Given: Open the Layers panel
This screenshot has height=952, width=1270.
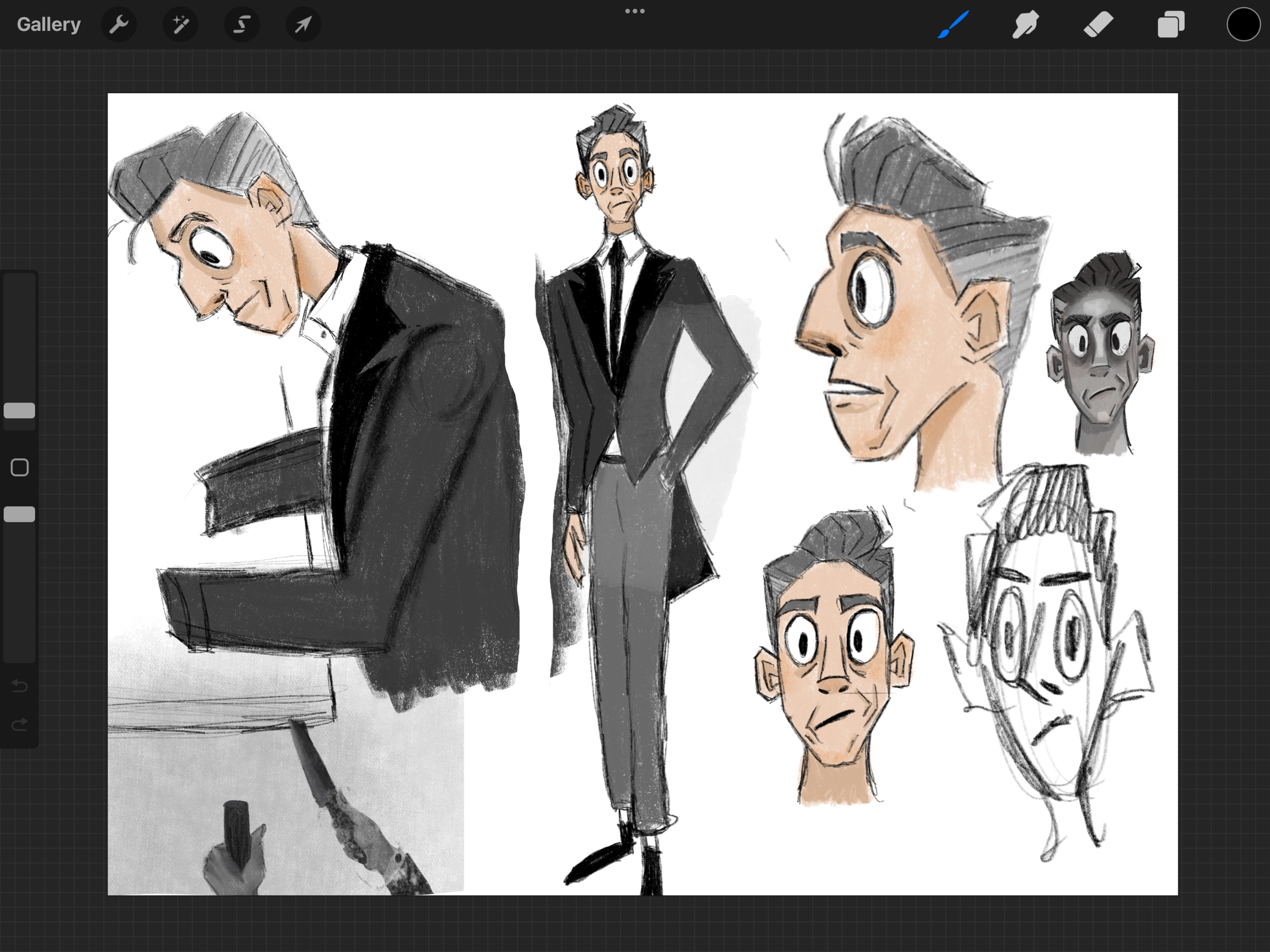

──────────

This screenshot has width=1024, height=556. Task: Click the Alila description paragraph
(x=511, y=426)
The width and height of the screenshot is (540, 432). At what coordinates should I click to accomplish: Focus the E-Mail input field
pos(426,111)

──────────

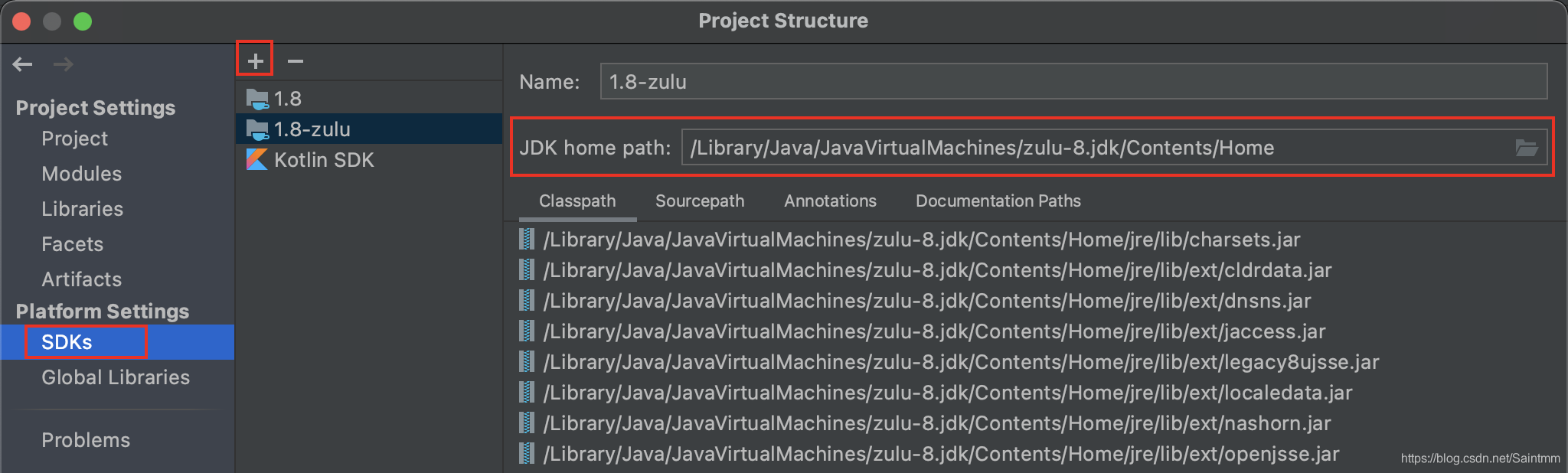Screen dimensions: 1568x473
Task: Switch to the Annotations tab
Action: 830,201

──────────

**Short exercise**
Write out the records again, starting at the line that has "Screen dimensions: 1568x473" and stopping after the line that has "Action: 830,201", with "Annotations" changed to "Comments" and nothing else altered. Leave the pictures out of your answer.

**Answer for this exercise**
Screen dimensions: 1568x473
Task: Switch to the Comments tab
Action: 830,201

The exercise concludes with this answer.